Mozambique: Economy shrank almost 4%% in the first quarter, 6% in Q4 of last year - INE
Suspension of debt negotiations, economic slowdown, pressure on public finances and difficult political momentum are some of the factors holding back Mozambique’s credit rating, according to a report released by Fitch Ratings.
The agency added that the slow progress in natural gas projects and the reduced flexibility of monetary policy conditioned the country’s sovereign debt rating, which remains at “D”, attributed when the country defaulted on its loans.

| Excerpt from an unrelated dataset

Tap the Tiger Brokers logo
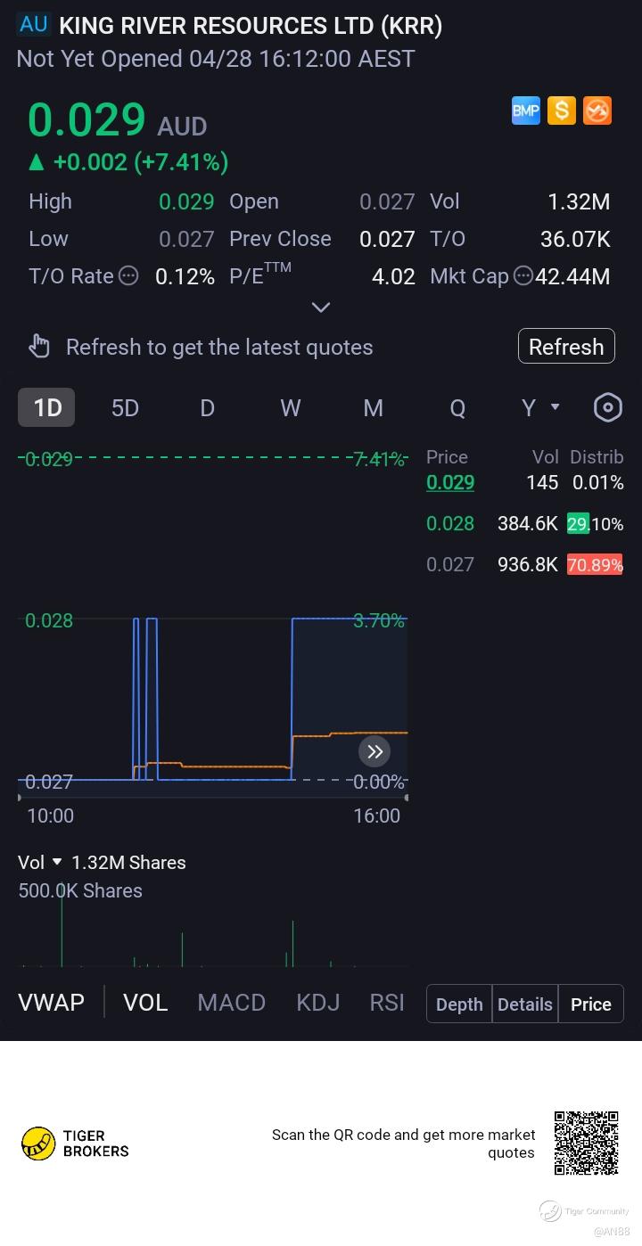This screenshot has width=642, height=1246. pyautogui.click(x=75, y=1143)
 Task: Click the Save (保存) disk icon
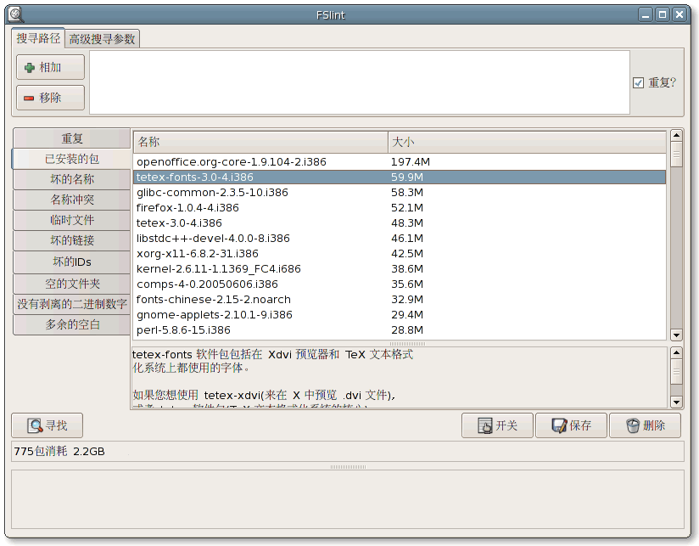click(559, 425)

Among the positive aspects of the Mozambican economy Fitch Ratings lists the economic growth of the last 15 years – higher than that of most countries in the region – the vast natural resources and the flexible exchange rate of the metical, which are however offset by the weaknesses.
These include poor human development indicators, rapid deterioration of public finances, growth in public debt, “one of the highest” in the world, weak business climate and poor management of public accounts.
In its analysis of the main aspects that influence the quality of sovereign debt, Fitch stressed pressure on public finances, as a result of lower growth and less foreign aid, with the economy expected to grow 5% this year and 6% in 2018.
“The ratio of gross domestic product revenue is at 24%, the lowest in the last 12 years,” the analysts said, noting that “government attempts to contain spending in response to the debt crisis were insufficient to significantly reduce the deficit, as it was also pressured to keep salaries and allowances high even in times of economic hardship.”